**Exercise:**
Find each line below where the word "header" occurs, and copy it.

[Records for the exercise — start]

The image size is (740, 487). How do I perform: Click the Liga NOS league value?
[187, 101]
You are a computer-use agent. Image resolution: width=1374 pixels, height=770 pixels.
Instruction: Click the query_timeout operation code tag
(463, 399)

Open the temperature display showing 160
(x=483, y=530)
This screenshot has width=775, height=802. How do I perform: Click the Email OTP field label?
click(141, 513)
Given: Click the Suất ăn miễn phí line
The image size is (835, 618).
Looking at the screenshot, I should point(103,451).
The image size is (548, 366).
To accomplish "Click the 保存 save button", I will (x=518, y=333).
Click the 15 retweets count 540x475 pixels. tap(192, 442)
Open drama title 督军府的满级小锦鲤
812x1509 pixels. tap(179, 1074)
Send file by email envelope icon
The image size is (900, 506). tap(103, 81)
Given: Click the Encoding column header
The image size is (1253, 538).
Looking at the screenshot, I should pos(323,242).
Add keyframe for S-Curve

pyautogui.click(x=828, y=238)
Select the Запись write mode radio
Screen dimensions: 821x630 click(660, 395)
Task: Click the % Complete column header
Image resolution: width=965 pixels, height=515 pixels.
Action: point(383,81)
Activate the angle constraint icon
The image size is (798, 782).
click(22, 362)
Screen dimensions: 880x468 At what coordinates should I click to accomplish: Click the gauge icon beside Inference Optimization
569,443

[Records for the exercise — finish]

**Answer box:**
Given: Click the Encoding column header
Task: Click the % Complete column header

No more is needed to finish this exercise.